L'enjeu dépasse la simple démonstration technologique. Faire marcher un robot une fois devant une caméra est relativement simple ; le rendre fiable, capable de répéter un geste sans erreur dans un environnement imprévisible, est beaucoup plus difficile et constitue le véritable obstacle à l'adoption en entreprise. En misant sur la collecte massive de données plutôt que sur des démonstrations scénarisées, Apptronik cherche à accélérer l'apprentissage automatique de ses machines et à raccourcir le délai avant un déploiement industriel à grande échelle. Ces données alimentent également Gemini Robotics, développé avec Google DeepMind dans le cadre d'un partenariat de recherche visant à combiner les avancées de l'IA générative avec la robotique physique, c'est-à-dire des modèles capables non seulement de répondre à des questions mais aussi d'agir concrètement dans le monde réel.

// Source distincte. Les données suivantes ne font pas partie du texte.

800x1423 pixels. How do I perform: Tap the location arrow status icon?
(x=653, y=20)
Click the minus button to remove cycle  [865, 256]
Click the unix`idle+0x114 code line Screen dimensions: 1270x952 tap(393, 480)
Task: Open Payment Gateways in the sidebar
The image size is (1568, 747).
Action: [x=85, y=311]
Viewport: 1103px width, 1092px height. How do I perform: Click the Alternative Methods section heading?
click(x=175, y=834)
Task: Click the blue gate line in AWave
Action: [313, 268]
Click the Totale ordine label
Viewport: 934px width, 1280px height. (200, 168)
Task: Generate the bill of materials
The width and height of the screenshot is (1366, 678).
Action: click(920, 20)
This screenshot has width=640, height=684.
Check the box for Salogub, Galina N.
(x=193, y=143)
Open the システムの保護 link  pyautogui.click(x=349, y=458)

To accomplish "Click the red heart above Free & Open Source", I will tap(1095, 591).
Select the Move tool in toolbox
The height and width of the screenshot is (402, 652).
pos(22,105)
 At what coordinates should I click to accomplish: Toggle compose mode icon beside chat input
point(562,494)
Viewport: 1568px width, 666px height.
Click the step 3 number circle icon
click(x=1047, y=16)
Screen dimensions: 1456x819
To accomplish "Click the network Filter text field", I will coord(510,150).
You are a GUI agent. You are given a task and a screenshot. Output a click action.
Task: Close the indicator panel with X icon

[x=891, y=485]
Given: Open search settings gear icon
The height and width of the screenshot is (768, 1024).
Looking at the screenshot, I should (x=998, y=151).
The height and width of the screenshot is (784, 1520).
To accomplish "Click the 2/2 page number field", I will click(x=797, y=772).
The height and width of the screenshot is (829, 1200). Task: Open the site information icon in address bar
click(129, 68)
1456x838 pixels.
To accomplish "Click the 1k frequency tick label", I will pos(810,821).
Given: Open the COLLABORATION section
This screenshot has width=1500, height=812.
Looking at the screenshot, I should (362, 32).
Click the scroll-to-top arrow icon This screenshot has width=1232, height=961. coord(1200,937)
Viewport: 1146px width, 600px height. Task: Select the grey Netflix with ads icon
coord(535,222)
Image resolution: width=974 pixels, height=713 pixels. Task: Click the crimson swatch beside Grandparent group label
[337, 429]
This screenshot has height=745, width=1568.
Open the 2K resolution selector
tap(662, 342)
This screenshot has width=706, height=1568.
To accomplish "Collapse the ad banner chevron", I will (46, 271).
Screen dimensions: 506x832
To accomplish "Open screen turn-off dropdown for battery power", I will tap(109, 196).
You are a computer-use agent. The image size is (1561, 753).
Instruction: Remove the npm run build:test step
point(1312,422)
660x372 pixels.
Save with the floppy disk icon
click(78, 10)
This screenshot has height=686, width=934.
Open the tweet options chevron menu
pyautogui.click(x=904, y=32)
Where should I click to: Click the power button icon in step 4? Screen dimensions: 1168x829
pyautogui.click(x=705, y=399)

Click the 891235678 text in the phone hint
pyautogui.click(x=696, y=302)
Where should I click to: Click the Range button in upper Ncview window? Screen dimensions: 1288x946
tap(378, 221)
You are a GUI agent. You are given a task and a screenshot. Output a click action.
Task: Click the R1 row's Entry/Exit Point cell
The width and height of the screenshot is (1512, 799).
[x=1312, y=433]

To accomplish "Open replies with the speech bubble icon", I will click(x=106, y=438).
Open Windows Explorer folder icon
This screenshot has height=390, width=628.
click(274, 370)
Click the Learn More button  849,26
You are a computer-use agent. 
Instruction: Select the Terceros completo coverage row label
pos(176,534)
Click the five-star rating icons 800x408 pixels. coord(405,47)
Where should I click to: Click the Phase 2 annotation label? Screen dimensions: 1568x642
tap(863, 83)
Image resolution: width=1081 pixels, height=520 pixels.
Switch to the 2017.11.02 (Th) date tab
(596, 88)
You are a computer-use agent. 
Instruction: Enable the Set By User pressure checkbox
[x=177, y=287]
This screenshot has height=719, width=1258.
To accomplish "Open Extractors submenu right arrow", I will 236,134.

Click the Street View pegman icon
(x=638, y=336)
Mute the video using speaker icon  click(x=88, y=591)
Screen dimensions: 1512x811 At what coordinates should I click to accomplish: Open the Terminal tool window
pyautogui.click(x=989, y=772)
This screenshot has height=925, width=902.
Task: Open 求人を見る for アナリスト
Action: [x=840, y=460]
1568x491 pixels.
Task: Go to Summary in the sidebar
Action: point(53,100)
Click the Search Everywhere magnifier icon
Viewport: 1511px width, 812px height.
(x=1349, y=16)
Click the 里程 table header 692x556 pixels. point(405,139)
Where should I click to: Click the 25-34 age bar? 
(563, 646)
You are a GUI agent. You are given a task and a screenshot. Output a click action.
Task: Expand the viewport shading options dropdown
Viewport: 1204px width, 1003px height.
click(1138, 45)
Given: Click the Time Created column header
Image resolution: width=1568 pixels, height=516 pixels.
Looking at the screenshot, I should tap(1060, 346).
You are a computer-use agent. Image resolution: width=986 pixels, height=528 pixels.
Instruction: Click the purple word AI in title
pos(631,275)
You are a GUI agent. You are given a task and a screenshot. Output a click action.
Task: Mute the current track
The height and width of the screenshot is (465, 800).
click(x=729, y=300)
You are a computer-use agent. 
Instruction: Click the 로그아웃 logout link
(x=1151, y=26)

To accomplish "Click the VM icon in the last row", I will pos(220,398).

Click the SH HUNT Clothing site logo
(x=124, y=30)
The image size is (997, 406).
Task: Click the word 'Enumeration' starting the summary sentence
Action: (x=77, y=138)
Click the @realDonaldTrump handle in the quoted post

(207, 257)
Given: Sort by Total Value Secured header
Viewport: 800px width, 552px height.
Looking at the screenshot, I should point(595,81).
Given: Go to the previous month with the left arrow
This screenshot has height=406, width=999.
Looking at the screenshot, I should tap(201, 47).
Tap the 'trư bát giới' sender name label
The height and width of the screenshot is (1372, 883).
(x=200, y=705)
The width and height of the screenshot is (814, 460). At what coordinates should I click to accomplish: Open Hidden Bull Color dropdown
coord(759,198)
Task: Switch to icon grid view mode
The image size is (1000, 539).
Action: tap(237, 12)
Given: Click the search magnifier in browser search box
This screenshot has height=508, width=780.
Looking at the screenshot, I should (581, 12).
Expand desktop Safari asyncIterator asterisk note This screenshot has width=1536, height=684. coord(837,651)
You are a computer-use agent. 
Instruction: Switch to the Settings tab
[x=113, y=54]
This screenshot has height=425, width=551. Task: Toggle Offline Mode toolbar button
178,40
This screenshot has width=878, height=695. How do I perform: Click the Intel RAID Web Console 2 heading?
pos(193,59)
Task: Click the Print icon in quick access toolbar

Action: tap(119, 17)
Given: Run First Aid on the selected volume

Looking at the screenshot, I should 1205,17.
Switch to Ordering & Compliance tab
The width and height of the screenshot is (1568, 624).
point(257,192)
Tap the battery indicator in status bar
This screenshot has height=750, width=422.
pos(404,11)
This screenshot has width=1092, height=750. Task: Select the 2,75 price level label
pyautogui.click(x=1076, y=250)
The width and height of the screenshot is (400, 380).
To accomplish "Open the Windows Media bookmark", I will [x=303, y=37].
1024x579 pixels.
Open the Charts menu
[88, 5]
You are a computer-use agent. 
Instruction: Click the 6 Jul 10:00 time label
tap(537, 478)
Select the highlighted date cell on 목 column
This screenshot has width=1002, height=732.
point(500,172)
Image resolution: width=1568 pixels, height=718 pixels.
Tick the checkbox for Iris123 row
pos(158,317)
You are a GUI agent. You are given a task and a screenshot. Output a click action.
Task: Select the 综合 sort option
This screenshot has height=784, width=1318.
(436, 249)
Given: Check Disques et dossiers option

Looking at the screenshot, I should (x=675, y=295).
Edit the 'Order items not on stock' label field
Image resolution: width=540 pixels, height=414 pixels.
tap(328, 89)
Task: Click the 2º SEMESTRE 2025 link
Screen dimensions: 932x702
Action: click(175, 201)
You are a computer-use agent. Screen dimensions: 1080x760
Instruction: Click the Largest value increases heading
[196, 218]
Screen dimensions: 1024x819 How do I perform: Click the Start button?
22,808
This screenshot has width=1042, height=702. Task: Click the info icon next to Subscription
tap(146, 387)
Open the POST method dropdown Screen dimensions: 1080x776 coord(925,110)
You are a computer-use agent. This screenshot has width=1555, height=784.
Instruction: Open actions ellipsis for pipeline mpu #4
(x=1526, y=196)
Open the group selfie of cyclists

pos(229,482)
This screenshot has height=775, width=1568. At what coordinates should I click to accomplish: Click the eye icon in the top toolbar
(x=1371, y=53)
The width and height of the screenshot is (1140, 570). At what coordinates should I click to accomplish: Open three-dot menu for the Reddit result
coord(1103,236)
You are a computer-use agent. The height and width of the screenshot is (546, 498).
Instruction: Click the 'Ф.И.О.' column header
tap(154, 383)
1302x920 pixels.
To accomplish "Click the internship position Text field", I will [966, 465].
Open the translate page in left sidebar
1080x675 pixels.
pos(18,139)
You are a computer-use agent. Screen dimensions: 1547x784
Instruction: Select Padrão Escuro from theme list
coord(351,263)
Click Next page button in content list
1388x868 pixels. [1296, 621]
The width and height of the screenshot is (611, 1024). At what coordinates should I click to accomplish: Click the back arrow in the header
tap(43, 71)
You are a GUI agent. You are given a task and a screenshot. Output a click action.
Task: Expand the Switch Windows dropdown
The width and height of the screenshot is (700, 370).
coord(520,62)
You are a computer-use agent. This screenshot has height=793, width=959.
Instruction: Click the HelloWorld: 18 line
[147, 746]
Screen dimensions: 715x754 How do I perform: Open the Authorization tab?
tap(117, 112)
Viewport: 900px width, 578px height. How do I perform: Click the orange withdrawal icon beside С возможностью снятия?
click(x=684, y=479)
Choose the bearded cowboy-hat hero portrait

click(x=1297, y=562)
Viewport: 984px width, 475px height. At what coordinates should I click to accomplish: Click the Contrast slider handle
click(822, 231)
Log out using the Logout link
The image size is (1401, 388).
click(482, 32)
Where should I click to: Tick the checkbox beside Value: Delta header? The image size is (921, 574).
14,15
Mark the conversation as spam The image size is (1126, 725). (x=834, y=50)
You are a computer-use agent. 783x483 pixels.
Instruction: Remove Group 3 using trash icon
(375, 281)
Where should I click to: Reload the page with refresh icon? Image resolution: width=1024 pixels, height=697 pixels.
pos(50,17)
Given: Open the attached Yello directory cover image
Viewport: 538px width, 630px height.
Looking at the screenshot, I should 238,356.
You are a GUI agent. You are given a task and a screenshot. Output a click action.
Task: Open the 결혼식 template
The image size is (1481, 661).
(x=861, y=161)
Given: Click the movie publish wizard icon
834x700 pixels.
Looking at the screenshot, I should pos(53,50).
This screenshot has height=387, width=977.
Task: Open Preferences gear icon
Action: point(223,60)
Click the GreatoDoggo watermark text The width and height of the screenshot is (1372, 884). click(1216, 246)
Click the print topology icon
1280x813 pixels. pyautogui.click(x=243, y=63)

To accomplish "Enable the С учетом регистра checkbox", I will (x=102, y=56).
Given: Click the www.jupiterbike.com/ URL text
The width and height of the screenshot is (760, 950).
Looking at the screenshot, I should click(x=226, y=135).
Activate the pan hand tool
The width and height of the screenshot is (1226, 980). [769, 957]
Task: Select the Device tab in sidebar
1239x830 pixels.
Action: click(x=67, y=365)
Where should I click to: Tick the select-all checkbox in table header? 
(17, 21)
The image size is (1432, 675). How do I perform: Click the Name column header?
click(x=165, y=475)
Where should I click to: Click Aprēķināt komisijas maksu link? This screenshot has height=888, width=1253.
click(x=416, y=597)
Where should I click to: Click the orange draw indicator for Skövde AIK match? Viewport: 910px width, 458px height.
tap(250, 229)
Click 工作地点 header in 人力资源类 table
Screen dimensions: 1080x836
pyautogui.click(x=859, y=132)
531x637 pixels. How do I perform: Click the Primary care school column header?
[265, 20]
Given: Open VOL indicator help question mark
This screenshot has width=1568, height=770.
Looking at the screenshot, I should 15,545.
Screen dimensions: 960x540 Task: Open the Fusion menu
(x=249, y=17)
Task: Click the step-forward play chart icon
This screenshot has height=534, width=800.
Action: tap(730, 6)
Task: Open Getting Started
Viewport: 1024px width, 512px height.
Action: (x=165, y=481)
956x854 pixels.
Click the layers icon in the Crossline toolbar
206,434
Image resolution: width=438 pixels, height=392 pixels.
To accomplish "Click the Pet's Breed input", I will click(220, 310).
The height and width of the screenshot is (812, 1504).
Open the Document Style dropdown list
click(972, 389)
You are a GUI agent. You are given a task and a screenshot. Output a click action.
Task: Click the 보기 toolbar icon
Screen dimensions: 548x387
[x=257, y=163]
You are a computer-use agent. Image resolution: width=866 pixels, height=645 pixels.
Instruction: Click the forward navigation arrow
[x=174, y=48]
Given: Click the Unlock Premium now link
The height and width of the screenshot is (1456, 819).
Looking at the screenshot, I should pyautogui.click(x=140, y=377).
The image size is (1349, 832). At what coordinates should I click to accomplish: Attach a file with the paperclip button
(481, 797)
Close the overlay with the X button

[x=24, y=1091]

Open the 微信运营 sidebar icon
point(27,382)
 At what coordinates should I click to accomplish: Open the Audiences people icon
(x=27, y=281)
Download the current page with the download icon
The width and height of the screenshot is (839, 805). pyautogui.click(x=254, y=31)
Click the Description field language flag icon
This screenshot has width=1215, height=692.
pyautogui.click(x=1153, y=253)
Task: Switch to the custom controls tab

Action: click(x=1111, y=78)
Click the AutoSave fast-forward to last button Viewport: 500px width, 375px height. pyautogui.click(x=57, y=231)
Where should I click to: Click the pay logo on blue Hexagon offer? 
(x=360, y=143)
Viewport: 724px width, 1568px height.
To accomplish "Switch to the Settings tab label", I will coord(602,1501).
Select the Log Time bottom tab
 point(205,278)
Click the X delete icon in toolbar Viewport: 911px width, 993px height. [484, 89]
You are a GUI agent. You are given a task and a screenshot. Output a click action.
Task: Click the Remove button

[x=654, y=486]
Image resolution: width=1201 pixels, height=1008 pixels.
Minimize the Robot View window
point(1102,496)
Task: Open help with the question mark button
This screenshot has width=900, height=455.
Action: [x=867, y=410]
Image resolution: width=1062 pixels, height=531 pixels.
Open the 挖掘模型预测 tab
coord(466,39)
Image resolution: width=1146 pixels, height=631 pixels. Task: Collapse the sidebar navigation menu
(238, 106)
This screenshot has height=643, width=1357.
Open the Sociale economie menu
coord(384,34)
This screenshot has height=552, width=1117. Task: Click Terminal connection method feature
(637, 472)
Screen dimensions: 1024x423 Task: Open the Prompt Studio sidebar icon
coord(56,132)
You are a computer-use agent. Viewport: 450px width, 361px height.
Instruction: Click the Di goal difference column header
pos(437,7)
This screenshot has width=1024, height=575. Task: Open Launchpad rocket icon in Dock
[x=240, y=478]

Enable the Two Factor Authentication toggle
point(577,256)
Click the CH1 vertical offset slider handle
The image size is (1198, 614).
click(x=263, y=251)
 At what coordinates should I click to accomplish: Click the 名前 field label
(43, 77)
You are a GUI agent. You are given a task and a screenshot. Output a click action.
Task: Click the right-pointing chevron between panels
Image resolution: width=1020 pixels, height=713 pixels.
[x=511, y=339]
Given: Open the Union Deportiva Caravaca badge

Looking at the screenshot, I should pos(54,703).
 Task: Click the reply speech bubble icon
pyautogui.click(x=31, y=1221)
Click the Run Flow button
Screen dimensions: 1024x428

Cette stratégie s'inscrit dans une course de plus en plus disputée entre fabricants de robots humanoïdes, où la rareté des données issues de situations réelles constitue un goulot d'étranglement majeur pour entraîner des modèles performants. Au-delà du Robot Park, Apptronik déploie déjà des prototypes chez des partenaires industriels comme Mercedes-Benz, ce qui lui permet de varier les contextes d'apprentissage de façon difficilement reproductible en laboratoire. Le passage des essais pilotes à des cadences véritablement industrielles reste cependant un défi technique de taille, et Jeff Cardenas lui-même reconnaît que la prudence s'impose. Reste à voir si ces investissements massifs déboucheront, dans les prochaines années, sur des robots humanoïdes réellement utiles et rentables à grande échelle.
Le partenariat industriel avec Mercedes-Benz, entreprise allemande, offre un point d'ancrage europeen mais sans impact reglementaire ou economique direct en France.